■ 作業内容 ■
[1] 12月の謎をめぐる文章の「新たな気持ちで目標を立てた1月。」から「には、ここでは触れません)。」までを、「ワールドカップ」を「サッカー大会」に置き換えて書き出すこと。
[2] 12月の謎をめぐる文章の最後の文に続けて、その先を書き継ぐこと。

第26回 12月の7つの謎

今年も最後の月となってしまいました。

本業の探偵業で成果を出せないまま年を越すのは心苦しいので、今回は12月にまつわる謎を解明してみたいと思うのです。
長いようで短い1年を振り返ってみると・・・

新たな気持ちで目標を立てた1月。
オリンピックを横目に過ぎた短い2月。
年度末で慌ただしい3月。
さあ新年度、スタートダッシュだ!4月。
なんか気持ちばかり先行して疲れちゃったな・・・5月病。
ワールドカップで寝不足のうちに過ぎた6月。
あと半年、梅雨明けと同時に再スタートしたい7月。
連日の猛暑で意識朦朧、冷えたビールで人間性を回復した8月。
中間決算だ9月。
秋の夜長でのんびり10月。
なんにもないけど11月。
で、気づくと12月。

結局、一年間何もしていないので、「この一年は無かったことにしてしまいたい。うん、忘れよう」と、12月は忘年会でお酒を呑むのです(一年中、酒に溺れているのでは?という素朴な疑問には、ここでは触れません)。

そして、その忘年会で、上司の言う「無礼講」を真に受けて、とんでもないことをやらかして、忘年会そのものを忘れてしまいたいと頭を抱えることになるのです。日本の年末の風物詩ですね(ホントか?)。

クリスマスもお酒を呑む恰好の機会ですが、最近の傾向としては家族や恋愛対象の異性と過ごすことが多いようです。
以前は、クリスマスといえば、バーやスナックでパーティーをしたものです(昭和か!?)。
ボール紙でできたトンガリ帽子をかぶって、セルロイドの鼻付きメガネを掛けて騒ぐ(昭和かっ!?)。
お土産は、いつもの寿司折りじゃなくて、バタークリームたっぷりのクリスマスケーキで、酔った勢いで寝ている子どもを起こして、奥様に怒られるというのが一般的な日本のクリスマスでした(一般か!?)。

【謎1】そのクリスマスは、なぜ12月25日なのでしょう?

12月25日は、イエス・キリストの誕生日と云われていますが、よく考えてみるとその当時は今のようなカレンダーは存在していないはずです。

きっと誰か偉い人が決めたのでしょうね。
書籍やネットで調べれば真相はわかりそうですが、宗教問題に発展すると困るので、これ以上は追求しません(って、手抜きか!?)。

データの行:
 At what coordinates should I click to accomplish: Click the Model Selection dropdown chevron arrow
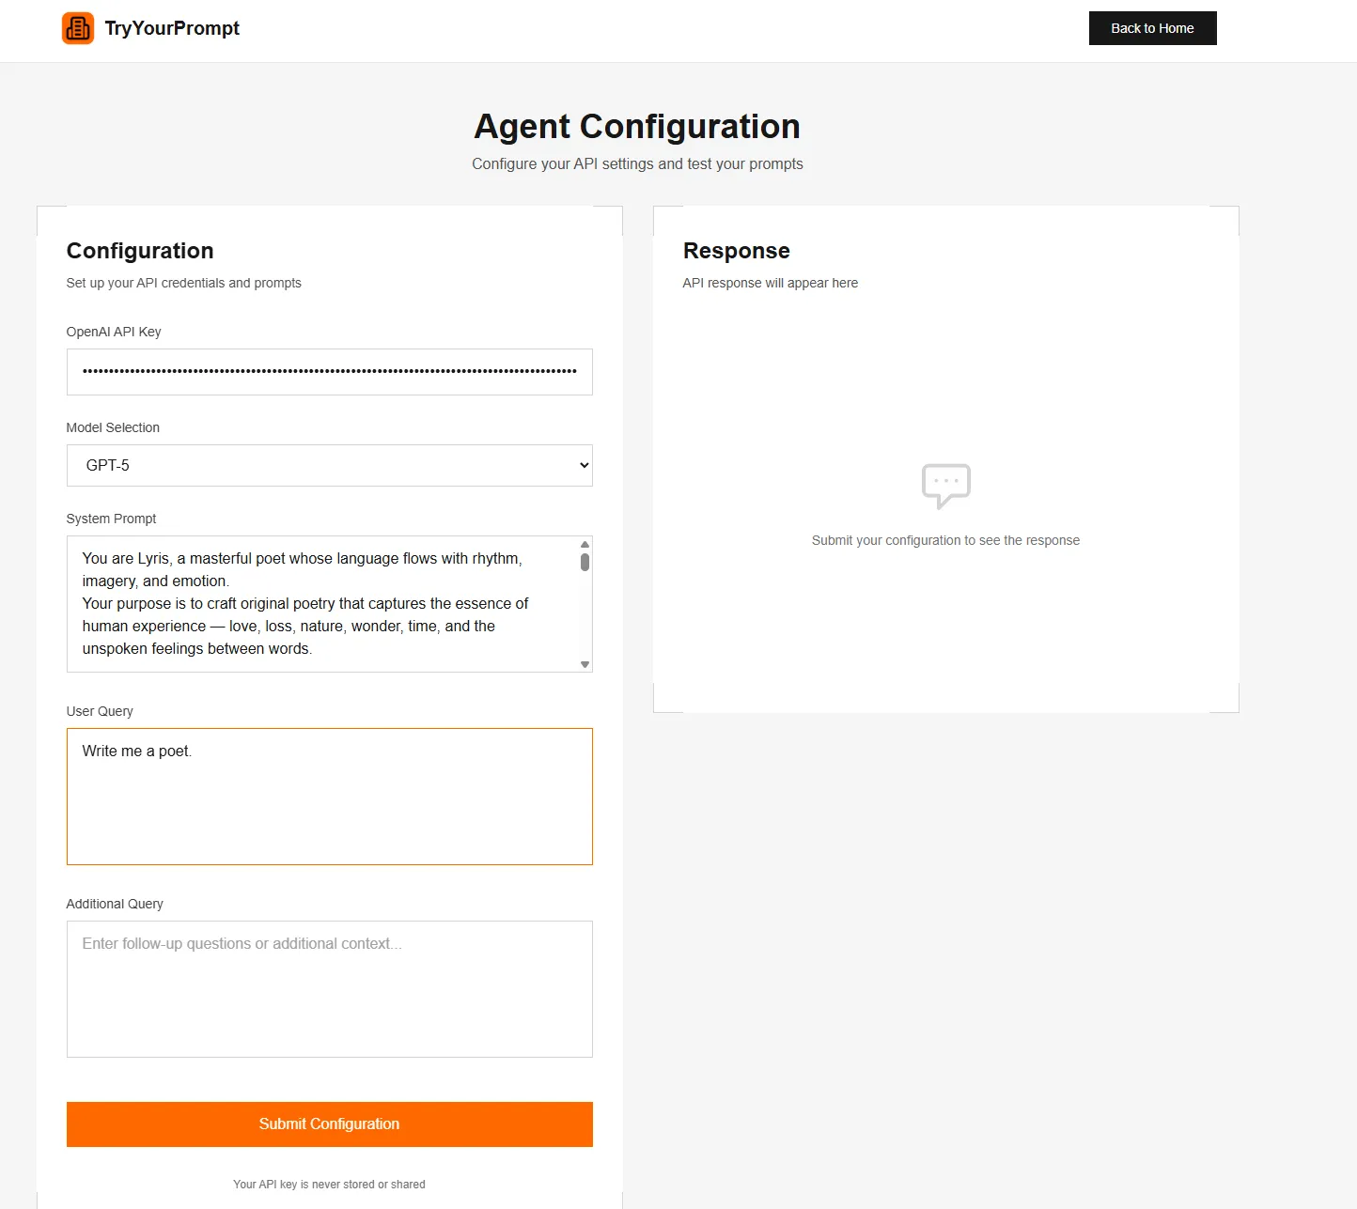584,465
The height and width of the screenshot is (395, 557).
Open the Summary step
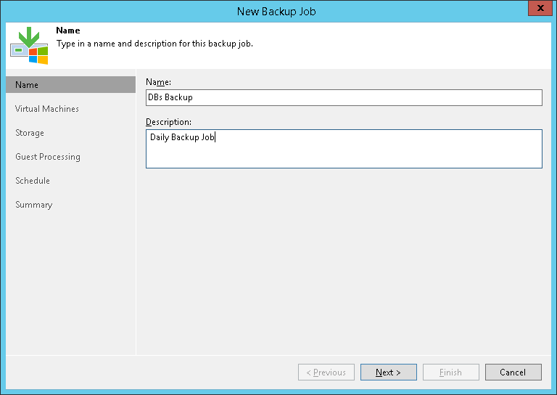[x=34, y=205]
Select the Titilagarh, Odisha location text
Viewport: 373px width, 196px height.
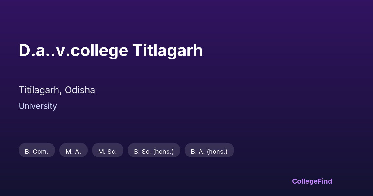(x=57, y=90)
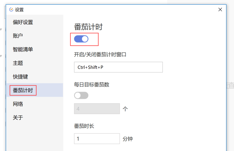
Task: Click the 开启/关闭番茄计时窗口 label
Action: coord(100,55)
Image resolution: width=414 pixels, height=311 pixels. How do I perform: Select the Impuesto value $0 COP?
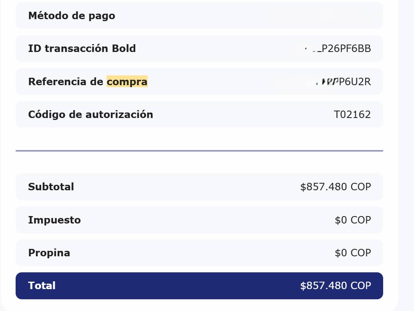tap(353, 220)
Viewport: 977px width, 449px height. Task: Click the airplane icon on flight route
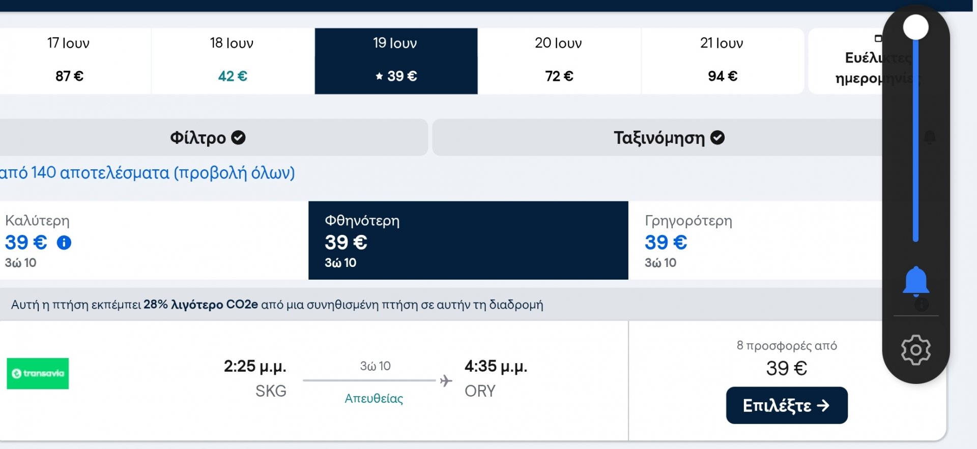[x=446, y=380]
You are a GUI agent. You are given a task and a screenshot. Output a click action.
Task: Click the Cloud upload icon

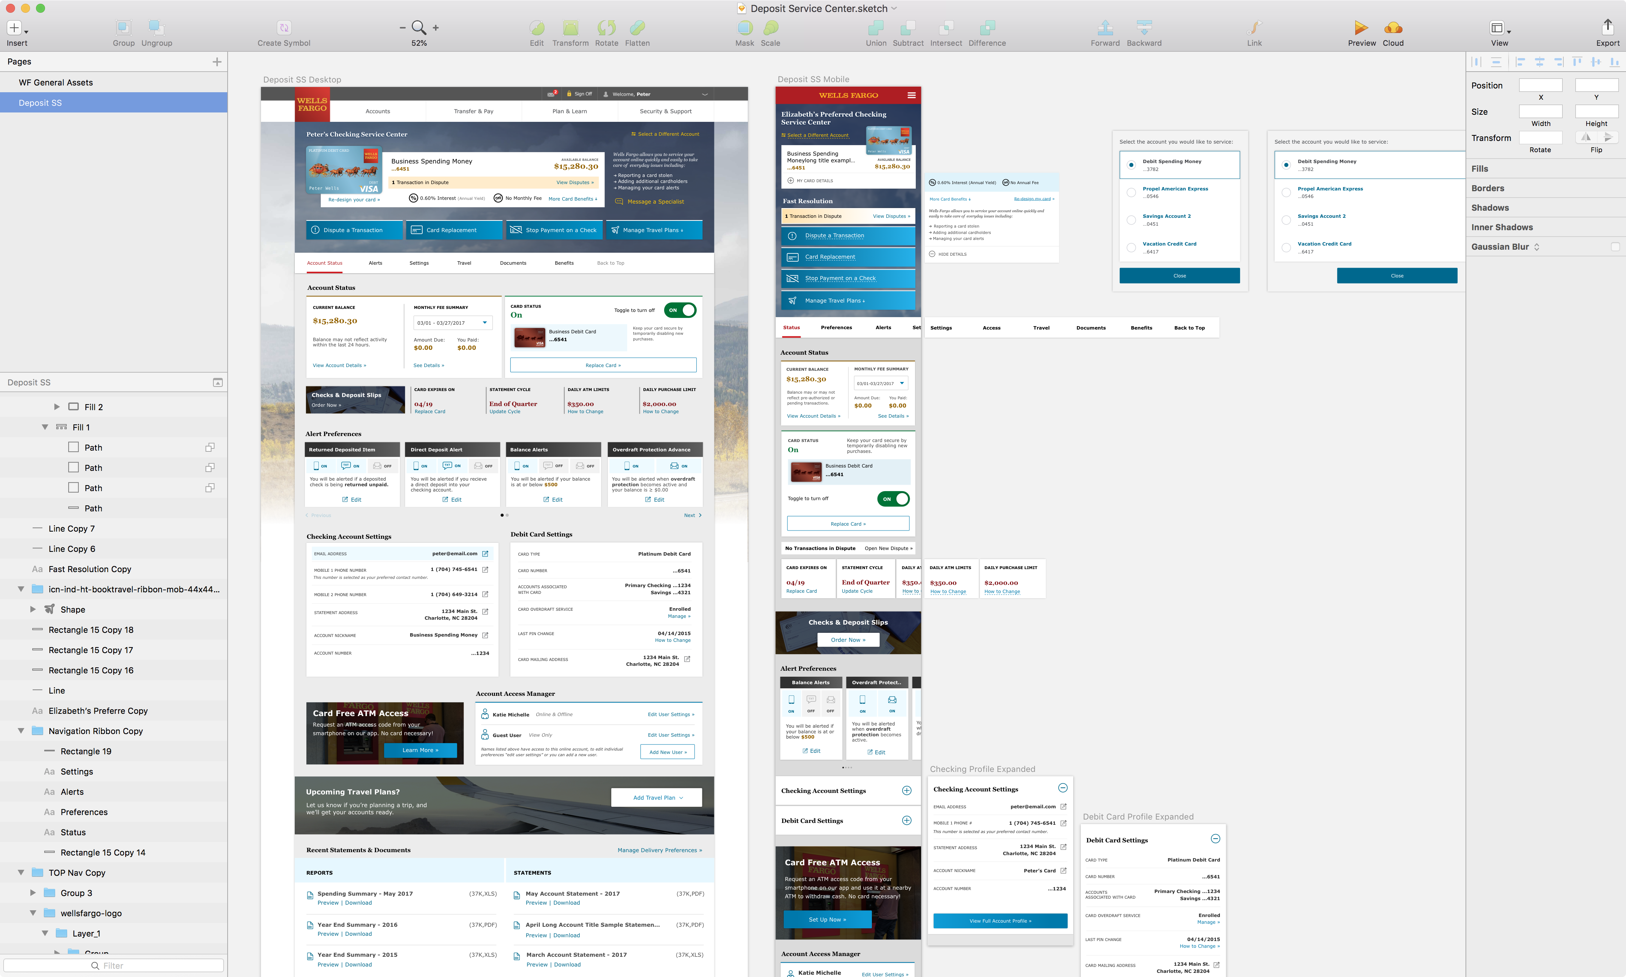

■ 各作業の回答 ■
[1]
新たな気持ちで目標を立てた1月。
オリンピックを横目に過ぎた短い2月。
年度末で慌ただしい3月。
さあ新年度、スタートダッシュだ!4月。
なんか気持ちばかり先行して疲れちゃったな・・・5月病。
サッカー大会で寝不足のうちに過ぎた6月。
あと半年、梅雨明けと同時に再スタートしたい7月。
連日の猛暑で意識朦朧、冷えたビールで人間性を回復した8月。
中間決算だ9月。
秋の夜長でのんびり10月。
なんにもないけど11月。
で、気づくと12月。

結局、一年間何もしていないので、「この一年は無かったことにしてしまいたい。うん、忘れよう」と、12月は忘年会でお酒を呑むのです(一年中、酒に溺れているのでは?という素朴な疑問には、ここでは触れません)。

[2]
【謎2】クリスマスにやってくるサンタクロースは誰なのでしょう?

子どもの頃は、幼いキリストの枕元に靴下をプレゼントした人がサンタクロースだと思っていましたが、少し成長して『ママがサンタにキスをした』という歌を知るに及んで、サンタクロースの正体がパパだ、ということがわかりました。

ということは、サンタクロースは、キリストの父親なのかと思ったら、時代が合わないのですねぇ・・・。

書籍やネットで調べれば真相はわかりそうですが、宗教問題に発展すると困るので、これ以上は追求しません(って、またか!?)。

【謎3】サンタクロースの橇(そり)を曳くトナカイは8頭立てでそれぞれ名前があるのですが、<8頭の名前:ダッシャー、ダンサー、プランサー、ヴィクスン、コメット、キューピッド、ドナー、ブリッツェン(「スーパートリビア事典」研究社調べ)>
この中にはアノ「赤鼻のトナカイ」ルドルフ君の名前がないのはなぜでしょう?

どうやら、8頭は都会出身だったのに対し、ルドルフ君は田舎出身のアル中で鼻が赤かったため仲間外れにされてたみたいです。
「トカイノトナカイトイナカノトナカイ」(意味もなくカタカナにしてみました「都会のトナカイと田舎のトナカイ」)

このままでは社会問題に発展しそうなので、心優しいサンタさんがルドルフ君を道案内役として9頭目に採用したのでした。(酔っぱらい特有の泥酔しても家に帰れるというナビ機能を重視したのでしょう)

【謎4】クリスマスはもともとは外国の行事ですが、日本に伝わってきたのはいつでしょう?

たぶん日本に宣教師が来たとき、いっしょに伝来したと思われます。
ゆえに室町時代からクリスマスがおこなわれていたと推測されます。
さて、12月のクリスマスと並ぶ行事(?)といえば「忠臣蔵」ですね。
赤穂浪士(義士)が吉良邸に討ち入りを果たした12月14日前後には「忠臣蔵」をテーマにしたドラマや映画が放映されます。
近年は忠臣蔵人気は下火になってきたようですが、それでも今年は映画『最後の忠臣蔵』が頑張っているようです。

「忠臣蔵」は、ご存じ元禄時代に起こった赤穂事件(赤穂藩主浅野内匠頭の吉良上野介刃傷事件から赤穂浪士の吉良邸討ち入りまで)を、時代背景も登場人物名も変えた浄瑠璃と歌舞伎の演目「仮名手本忠臣蔵」の略称です。よって史実「赤穂事件」と物語「忠臣蔵」は別ものなのですね。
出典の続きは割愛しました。